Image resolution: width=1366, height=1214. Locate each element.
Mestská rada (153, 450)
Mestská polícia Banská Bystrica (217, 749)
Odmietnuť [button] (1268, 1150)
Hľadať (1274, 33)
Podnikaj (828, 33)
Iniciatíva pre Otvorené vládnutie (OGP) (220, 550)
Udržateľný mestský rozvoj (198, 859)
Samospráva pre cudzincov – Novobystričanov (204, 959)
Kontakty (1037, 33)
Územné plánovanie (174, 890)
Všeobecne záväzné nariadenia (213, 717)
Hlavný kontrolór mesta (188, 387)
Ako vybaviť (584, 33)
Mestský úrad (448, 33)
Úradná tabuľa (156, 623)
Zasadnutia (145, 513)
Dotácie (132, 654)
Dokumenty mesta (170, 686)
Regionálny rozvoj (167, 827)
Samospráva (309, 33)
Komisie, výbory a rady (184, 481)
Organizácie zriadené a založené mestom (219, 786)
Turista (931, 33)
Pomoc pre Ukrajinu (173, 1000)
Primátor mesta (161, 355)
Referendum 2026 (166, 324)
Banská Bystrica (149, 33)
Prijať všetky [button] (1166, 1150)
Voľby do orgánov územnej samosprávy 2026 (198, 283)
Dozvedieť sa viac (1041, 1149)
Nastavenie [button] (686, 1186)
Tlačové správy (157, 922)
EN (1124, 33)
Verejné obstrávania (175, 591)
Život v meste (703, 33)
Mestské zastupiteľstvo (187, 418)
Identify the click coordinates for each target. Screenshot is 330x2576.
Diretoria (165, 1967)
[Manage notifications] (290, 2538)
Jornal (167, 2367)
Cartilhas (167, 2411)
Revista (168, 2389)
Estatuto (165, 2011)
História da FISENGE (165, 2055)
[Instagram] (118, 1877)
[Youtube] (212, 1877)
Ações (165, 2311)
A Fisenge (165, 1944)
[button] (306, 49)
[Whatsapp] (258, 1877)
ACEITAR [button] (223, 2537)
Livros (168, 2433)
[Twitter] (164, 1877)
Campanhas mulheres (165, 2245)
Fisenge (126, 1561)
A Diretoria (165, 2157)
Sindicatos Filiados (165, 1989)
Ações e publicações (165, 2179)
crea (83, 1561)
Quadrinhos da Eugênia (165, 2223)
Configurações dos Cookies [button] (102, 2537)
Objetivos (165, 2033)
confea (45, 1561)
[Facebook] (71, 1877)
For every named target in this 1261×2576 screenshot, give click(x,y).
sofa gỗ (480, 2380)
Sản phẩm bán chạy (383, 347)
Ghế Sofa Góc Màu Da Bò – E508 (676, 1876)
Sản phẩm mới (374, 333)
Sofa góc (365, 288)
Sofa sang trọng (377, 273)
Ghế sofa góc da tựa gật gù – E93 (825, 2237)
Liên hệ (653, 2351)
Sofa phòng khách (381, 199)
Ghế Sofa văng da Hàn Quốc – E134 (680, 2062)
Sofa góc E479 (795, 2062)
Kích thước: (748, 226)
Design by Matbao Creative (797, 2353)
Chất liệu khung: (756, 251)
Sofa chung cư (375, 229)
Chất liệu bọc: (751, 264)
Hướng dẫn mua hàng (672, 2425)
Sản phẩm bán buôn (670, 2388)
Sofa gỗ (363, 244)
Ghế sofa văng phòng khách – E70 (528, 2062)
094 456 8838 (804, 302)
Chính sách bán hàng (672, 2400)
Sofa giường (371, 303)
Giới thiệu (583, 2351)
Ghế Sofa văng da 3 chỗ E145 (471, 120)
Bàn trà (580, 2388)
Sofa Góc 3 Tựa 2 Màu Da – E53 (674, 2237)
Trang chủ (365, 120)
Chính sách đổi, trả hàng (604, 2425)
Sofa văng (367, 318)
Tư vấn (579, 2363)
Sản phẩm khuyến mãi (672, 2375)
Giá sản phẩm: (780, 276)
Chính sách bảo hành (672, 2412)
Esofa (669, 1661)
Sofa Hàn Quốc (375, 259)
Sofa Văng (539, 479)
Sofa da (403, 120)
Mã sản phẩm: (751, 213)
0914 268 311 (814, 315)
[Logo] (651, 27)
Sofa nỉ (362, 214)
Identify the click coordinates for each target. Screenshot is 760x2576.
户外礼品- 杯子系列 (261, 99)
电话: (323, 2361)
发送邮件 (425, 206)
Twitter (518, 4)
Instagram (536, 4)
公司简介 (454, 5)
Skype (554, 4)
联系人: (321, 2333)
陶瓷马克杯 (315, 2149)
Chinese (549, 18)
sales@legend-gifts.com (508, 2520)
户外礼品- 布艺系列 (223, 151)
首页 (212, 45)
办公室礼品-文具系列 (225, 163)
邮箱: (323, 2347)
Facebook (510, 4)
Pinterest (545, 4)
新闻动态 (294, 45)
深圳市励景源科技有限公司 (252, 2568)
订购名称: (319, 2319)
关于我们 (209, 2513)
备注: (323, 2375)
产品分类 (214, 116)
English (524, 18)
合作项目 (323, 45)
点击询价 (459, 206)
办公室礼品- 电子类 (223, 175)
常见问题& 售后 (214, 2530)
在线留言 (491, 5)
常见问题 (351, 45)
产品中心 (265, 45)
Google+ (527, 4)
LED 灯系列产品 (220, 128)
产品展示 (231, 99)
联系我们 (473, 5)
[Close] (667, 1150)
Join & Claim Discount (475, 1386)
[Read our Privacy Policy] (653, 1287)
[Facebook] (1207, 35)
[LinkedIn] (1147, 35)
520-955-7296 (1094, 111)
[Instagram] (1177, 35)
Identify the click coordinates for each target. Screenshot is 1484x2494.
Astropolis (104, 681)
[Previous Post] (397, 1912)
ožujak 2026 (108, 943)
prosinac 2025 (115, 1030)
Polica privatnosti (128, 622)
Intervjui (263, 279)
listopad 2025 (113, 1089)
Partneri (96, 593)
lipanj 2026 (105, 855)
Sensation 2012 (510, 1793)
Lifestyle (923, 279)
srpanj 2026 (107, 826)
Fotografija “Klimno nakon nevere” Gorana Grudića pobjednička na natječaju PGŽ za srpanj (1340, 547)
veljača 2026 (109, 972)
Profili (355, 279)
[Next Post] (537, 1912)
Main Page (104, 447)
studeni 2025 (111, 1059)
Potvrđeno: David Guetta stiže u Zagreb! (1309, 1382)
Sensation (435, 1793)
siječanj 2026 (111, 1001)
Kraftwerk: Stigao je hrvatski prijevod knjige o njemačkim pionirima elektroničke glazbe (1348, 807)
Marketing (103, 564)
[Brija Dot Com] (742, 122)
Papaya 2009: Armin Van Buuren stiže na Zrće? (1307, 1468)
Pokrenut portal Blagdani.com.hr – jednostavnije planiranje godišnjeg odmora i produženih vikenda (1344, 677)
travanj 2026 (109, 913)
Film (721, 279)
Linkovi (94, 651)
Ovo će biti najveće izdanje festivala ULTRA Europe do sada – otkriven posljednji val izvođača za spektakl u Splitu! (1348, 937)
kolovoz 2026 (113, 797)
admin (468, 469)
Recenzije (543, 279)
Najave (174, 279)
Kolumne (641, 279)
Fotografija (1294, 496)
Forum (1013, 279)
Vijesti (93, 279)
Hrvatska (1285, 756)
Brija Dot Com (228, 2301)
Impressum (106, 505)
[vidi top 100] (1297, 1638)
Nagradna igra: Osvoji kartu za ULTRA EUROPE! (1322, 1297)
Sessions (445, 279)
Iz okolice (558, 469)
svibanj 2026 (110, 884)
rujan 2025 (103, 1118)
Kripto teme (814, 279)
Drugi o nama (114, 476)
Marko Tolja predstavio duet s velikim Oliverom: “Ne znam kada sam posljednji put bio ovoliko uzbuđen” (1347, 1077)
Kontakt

-- -- --

What is required
Return a copy of each line in the entries that contains "rozvoj".

Answer to the exercise
Udržateľný mestský rozvoj (198, 859)
Regionálny rozvoj (167, 827)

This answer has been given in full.